Print the data below verbatim, reproducing every line in full and in its original order.

Dataset entries:
----------

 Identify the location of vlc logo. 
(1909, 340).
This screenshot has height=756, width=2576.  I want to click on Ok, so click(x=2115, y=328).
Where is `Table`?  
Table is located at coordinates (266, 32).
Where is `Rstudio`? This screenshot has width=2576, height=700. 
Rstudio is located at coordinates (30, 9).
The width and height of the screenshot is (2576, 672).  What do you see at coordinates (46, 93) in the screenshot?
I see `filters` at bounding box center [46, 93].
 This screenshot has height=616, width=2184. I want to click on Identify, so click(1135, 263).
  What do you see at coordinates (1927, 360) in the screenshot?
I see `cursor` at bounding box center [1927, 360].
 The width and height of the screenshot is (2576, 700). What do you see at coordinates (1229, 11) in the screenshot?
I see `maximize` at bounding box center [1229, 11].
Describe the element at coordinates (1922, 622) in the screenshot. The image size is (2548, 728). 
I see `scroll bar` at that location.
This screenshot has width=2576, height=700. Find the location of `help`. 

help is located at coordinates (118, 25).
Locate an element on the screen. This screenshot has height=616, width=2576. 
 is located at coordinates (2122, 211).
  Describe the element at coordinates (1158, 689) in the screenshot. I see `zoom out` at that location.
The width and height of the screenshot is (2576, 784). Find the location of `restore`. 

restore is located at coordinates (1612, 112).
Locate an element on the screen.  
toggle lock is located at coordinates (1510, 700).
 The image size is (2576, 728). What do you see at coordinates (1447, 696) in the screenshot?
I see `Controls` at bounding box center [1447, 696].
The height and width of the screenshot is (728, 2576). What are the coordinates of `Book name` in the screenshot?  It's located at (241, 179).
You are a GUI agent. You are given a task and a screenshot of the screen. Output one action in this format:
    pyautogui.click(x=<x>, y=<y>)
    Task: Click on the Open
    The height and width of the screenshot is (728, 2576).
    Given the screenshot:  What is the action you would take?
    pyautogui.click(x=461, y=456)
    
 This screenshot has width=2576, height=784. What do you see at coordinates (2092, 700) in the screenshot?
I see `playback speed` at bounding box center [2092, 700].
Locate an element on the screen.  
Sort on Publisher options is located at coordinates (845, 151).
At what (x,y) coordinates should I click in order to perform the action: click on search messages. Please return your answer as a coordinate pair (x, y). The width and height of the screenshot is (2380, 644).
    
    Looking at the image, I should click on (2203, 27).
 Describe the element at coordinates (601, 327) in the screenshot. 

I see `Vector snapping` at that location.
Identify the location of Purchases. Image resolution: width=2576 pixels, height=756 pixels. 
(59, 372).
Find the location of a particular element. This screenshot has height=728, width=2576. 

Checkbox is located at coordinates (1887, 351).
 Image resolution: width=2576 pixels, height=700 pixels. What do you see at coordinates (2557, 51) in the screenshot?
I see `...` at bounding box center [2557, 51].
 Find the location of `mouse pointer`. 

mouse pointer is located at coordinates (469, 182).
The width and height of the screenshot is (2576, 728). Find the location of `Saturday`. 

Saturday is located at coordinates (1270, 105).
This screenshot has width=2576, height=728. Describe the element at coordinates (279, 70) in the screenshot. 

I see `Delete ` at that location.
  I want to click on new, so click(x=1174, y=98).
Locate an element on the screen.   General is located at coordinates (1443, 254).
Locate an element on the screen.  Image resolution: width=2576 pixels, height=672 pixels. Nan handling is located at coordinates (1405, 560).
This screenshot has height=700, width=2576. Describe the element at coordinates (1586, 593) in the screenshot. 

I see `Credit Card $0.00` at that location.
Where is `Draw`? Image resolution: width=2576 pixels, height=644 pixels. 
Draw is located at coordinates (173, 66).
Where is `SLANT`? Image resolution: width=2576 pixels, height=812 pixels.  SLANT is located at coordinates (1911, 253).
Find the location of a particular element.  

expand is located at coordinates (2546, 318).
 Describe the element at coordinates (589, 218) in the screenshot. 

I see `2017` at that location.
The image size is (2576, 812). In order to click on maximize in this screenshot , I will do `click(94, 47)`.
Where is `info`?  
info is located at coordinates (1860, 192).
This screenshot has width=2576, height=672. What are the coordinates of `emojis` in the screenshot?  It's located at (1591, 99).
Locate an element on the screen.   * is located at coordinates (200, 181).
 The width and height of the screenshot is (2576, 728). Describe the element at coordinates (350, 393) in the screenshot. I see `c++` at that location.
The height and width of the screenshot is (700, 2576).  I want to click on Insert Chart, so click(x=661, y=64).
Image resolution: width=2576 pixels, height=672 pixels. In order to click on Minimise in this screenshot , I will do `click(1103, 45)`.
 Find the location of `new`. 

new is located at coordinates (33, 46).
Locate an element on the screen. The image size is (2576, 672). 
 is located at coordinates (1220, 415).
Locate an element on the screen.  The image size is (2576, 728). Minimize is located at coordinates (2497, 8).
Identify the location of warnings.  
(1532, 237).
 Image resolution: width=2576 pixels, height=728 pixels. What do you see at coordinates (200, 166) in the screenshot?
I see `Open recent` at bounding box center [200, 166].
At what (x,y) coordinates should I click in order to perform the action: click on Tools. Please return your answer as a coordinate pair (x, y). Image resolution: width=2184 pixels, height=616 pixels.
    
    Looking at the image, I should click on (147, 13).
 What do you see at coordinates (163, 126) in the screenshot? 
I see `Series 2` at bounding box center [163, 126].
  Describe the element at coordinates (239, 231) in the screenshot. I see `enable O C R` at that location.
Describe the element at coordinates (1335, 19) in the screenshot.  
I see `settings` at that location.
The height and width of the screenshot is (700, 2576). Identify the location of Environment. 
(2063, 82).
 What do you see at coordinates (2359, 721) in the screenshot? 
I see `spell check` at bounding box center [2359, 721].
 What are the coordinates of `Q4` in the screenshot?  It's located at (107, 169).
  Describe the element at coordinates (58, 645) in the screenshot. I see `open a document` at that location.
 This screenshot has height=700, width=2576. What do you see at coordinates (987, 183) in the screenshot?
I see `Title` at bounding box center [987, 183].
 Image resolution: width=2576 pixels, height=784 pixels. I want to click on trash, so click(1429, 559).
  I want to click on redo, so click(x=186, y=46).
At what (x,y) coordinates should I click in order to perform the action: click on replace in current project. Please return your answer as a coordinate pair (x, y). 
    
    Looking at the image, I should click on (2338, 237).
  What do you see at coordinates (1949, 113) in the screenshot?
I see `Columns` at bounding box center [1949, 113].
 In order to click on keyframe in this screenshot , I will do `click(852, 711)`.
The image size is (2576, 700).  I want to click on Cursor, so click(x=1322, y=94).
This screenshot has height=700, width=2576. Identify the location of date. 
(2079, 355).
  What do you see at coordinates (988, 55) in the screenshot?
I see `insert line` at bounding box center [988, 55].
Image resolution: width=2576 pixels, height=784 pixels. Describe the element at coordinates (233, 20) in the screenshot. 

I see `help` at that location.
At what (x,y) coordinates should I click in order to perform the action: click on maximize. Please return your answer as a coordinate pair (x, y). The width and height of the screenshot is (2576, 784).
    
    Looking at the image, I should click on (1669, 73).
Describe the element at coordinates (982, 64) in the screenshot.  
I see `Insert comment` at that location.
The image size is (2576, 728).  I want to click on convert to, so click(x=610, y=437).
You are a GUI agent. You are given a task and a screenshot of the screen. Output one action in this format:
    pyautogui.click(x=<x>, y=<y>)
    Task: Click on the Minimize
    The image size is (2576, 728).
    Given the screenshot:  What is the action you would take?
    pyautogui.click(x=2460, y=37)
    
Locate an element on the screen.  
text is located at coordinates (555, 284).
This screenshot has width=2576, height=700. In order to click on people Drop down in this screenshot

----------

Task answer:
 Identify the location of vlc logo. 
(1909, 340).
This screenshot has height=756, width=2576.  I want to click on Ok, so click(x=2115, y=328).
Where is `Table`?  
Table is located at coordinates (266, 32).
Where is `Rstudio`? This screenshot has width=2576, height=700. 
Rstudio is located at coordinates (30, 9).
The width and height of the screenshot is (2576, 672).  What do you see at coordinates (46, 93) in the screenshot?
I see `filters` at bounding box center [46, 93].
 This screenshot has height=616, width=2184. I want to click on Identify, so click(1135, 263).
  What do you see at coordinates (1927, 360) in the screenshot?
I see `cursor` at bounding box center [1927, 360].
 The width and height of the screenshot is (2576, 700). What do you see at coordinates (1229, 11) in the screenshot?
I see `maximize` at bounding box center [1229, 11].
Describe the element at coordinates (1922, 622) in the screenshot. The image size is (2548, 728). 
I see `scroll bar` at that location.
This screenshot has width=2576, height=700. Find the location of `help`. 

help is located at coordinates (118, 25).
Locate an element on the screen. This screenshot has height=616, width=2576. 
 is located at coordinates (2122, 211).
  Describe the element at coordinates (1158, 689) in the screenshot. I see `zoom out` at that location.
The width and height of the screenshot is (2576, 784). Find the location of `restore`. 

restore is located at coordinates (1612, 112).
Locate an element on the screen.  
toggle lock is located at coordinates (1510, 700).
 The image size is (2576, 728). What do you see at coordinates (1447, 696) in the screenshot?
I see `Controls` at bounding box center [1447, 696].
The height and width of the screenshot is (728, 2576). What are the coordinates of `Book name` in the screenshot?  It's located at (241, 179).
You are a GUI agent. You are given a task and a screenshot of the screen. Output one action in this format:
    pyautogui.click(x=<x>, y=<y>)
    Task: Click on the Open
    The height and width of the screenshot is (728, 2576).
    Given the screenshot:  What is the action you would take?
    pyautogui.click(x=461, y=456)
    
 This screenshot has width=2576, height=784. What do you see at coordinates (2092, 700) in the screenshot?
I see `playback speed` at bounding box center [2092, 700].
Locate an element on the screen.  
Sort on Publisher options is located at coordinates (845, 151).
At what (x,y) coordinates should I click in order to perform the action: click on search messages. Please return your answer as a coordinate pair (x, y). The width and height of the screenshot is (2380, 644).
    
    Looking at the image, I should click on (2203, 27).
 Describe the element at coordinates (601, 327) in the screenshot. 

I see `Vector snapping` at that location.
Identify the location of Purchases. Image resolution: width=2576 pixels, height=756 pixels. 
(59, 372).
Find the location of a particular element. This screenshot has height=728, width=2576. 

Checkbox is located at coordinates (1887, 351).
 Image resolution: width=2576 pixels, height=700 pixels. What do you see at coordinates (2557, 51) in the screenshot?
I see `...` at bounding box center [2557, 51].
 Find the location of `mouse pointer`. 

mouse pointer is located at coordinates (469, 182).
The width and height of the screenshot is (2576, 728). Find the location of `Saturday`. 

Saturday is located at coordinates (1270, 105).
This screenshot has width=2576, height=728. Describe the element at coordinates (279, 70) in the screenshot. 

I see `Delete ` at that location.
  I want to click on new, so click(x=1174, y=98).
Locate an element on the screen.   General is located at coordinates (1443, 254).
Locate an element on the screen.  Image resolution: width=2576 pixels, height=672 pixels. Nan handling is located at coordinates (1405, 560).
This screenshot has height=700, width=2576. Describe the element at coordinates (1586, 593) in the screenshot. 

I see `Credit Card $0.00` at that location.
Where is `Draw`? Image resolution: width=2576 pixels, height=644 pixels. 
Draw is located at coordinates (173, 66).
Where is `SLANT`? Image resolution: width=2576 pixels, height=812 pixels.  SLANT is located at coordinates (1911, 253).
Find the location of a particular element.  

expand is located at coordinates (2546, 318).
 Describe the element at coordinates (589, 218) in the screenshot. 

I see `2017` at that location.
The image size is (2576, 812). In order to click on maximize in this screenshot , I will do `click(94, 47)`.
Where is `info`?  
info is located at coordinates (1860, 192).
This screenshot has width=2576, height=672. What are the coordinates of `emojis` in the screenshot?  It's located at (1591, 99).
Locate an element on the screen.   * is located at coordinates (200, 181).
 The width and height of the screenshot is (2576, 728). Describe the element at coordinates (350, 393) in the screenshot. I see `c++` at that location.
The height and width of the screenshot is (700, 2576).  I want to click on Insert Chart, so click(x=661, y=64).
Image resolution: width=2576 pixels, height=672 pixels. In order to click on Minimise in this screenshot , I will do `click(1103, 45)`.
 Find the location of `new`. 

new is located at coordinates (33, 46).
Locate an element on the screen. The image size is (2576, 672). 
 is located at coordinates (1220, 415).
Locate an element on the screen.  The image size is (2576, 728). Minimize is located at coordinates (2497, 8).
Identify the location of warnings.  
(1532, 237).
 Image resolution: width=2576 pixels, height=728 pixels. What do you see at coordinates (200, 166) in the screenshot?
I see `Open recent` at bounding box center [200, 166].
At what (x,y) coordinates should I click in order to perform the action: click on Tools. Please return your answer as a coordinate pair (x, y). Image resolution: width=2184 pixels, height=616 pixels.
    
    Looking at the image, I should click on (147, 13).
 What do you see at coordinates (163, 126) in the screenshot? 
I see `Series 2` at bounding box center [163, 126].
  Describe the element at coordinates (239, 231) in the screenshot. I see `enable O C R` at that location.
Describe the element at coordinates (1335, 19) in the screenshot.  
I see `settings` at that location.
The height and width of the screenshot is (700, 2576). Identify the location of Environment. 
(2063, 82).
 What do you see at coordinates (2359, 721) in the screenshot? 
I see `spell check` at bounding box center [2359, 721].
 What are the coordinates of `Q4` in the screenshot?  It's located at (107, 169).
  Describe the element at coordinates (58, 645) in the screenshot. I see `open a document` at that location.
 This screenshot has height=700, width=2576. What do you see at coordinates (987, 183) in the screenshot?
I see `Title` at bounding box center [987, 183].
 Image resolution: width=2576 pixels, height=784 pixels. I want to click on trash, so click(1429, 559).
  I want to click on redo, so click(x=186, y=46).
At what (x,y) coordinates should I click in order to perform the action: click on replace in current project. Please return your answer as a coordinate pair (x, y). 
    
    Looking at the image, I should click on (2338, 237).
  What do you see at coordinates (1949, 113) in the screenshot?
I see `Columns` at bounding box center [1949, 113].
 In order to click on keyframe in this screenshot , I will do `click(852, 711)`.
The image size is (2576, 700).  I want to click on Cursor, so click(x=1322, y=94).
This screenshot has height=700, width=2576. Identify the location of date. 
(2079, 355).
  What do you see at coordinates (988, 55) in the screenshot?
I see `insert line` at bounding box center [988, 55].
Image resolution: width=2576 pixels, height=784 pixels. Describe the element at coordinates (233, 20) in the screenshot. 

I see `help` at that location.
At what (x,y) coordinates should I click in order to perform the action: click on maximize. Please return your answer as a coordinate pair (x, y). The width and height of the screenshot is (2576, 784).
    
    Looking at the image, I should click on (1669, 73).
Describe the element at coordinates (982, 64) in the screenshot.  
I see `Insert comment` at that location.
The image size is (2576, 728).  I want to click on convert to, so click(x=610, y=437).
You are a GUI agent. You are given a task and a screenshot of the screen. Output one action in this format:
    pyautogui.click(x=<x>, y=<y>)
    Task: Click on the Minimize
    The image size is (2576, 728).
    Given the screenshot:  What is the action you would take?
    pyautogui.click(x=2460, y=37)
    
Locate an element on the screen.  
text is located at coordinates (555, 284).
This screenshot has width=2576, height=700. In order to click on people Drop down in this screenshot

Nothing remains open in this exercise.